Protective mechanisms are directed on the barring of access to the organism of microbes, pathogenic agents (on their limitation, fixation, neutralization, destruction or quick extermination). This is performed by normal antibodies in blood, lysozyme in saliva, hydrochloric acid in gastric juice. Protective mechanisms are coughing, vomiting, diarrhea. Liver can destroy many exogenous and endogenous types of venom.
Compensatory mechanisms can be primary and secondary ones. So, in highlanders the increase of RBC count, circulating blood volume and pulmonary hypertrophy are observed. The myocardial hypertrophy develops in the patients with heart disease. The weakening of cardiac contractive activity is observed at 5th-9th day after myocardial infarction that prevents muscular rupture due to myomalation.
Protective-accommodative reactions sometimes can be so intensive that it is harmful for the organism: exceed fever, intractable vomiting, proliferation, etc.
Decrease of manifestation possibility, development of compensatory reactions is especially clearly seen at cerebral trauma or at general narcosis. Besides this, at pathology one type of connections (nervous and humoral) are damaged and another ones (emergent) are switching. Emergent regulation is always unprofitable to the organism or exhausts its energetic resources: development of protective inhibition at cerebral cortex at shock, profuse sweating at overheating with disturbances of water-salt metabolism, etc.
The main leading link should be separated in the pathogenesis of diseases. The main link is that one, without which the rest ones are not developing, if the main link is eliminated, the disease will not develop. For example the main link at myxedema is lack of thyroid iodine containing hormones, if they are injected the disease will not develop. At 1st type of diabetes mellitus the main link is lack of insulin.
However the organ of systemic functional disorders occurring at development of the disease can become the causes of disorders by themselves, i.e. cause and consequence are exchanging with places. This state in pathology is named circulus vitiosus.
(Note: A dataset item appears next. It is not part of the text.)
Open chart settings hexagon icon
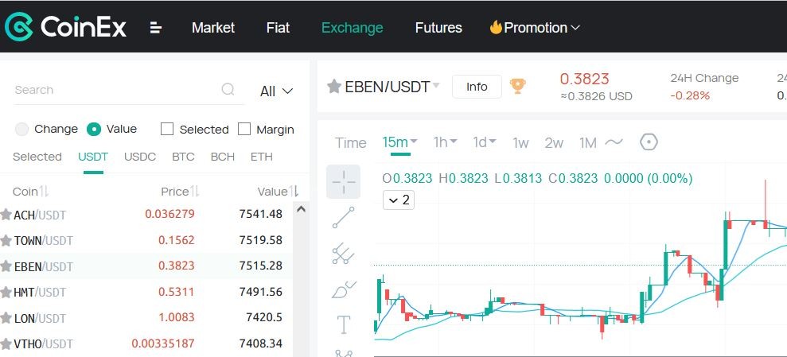Viewport: 787px width, 357px height. pyautogui.click(x=649, y=142)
The example of circulus vitiosus is ‘blood loss – circulatory and hemic hypoxia – tissue hypoxia – acute left ventricular failure – increase of circulatory and hemic hypoxia’.
Specific and nonspecific in pathogenesis. Specific one completely depends on properties and peculiarities of cause and determines main disease’s characteristics and makes the basis for diagnostic.
Nonspecific one means mechanisms of standard response on any pathogenic factor directed on increase of organism resistance to damage and are performed at participation of nervous and endocrine system. Nervous nonspecific changes (paraiosis, pathological dominant, disorders of cortico-visceral relations, neuro-dystrophic processes) and endocrine changes (general adaptive syndrome) are separated.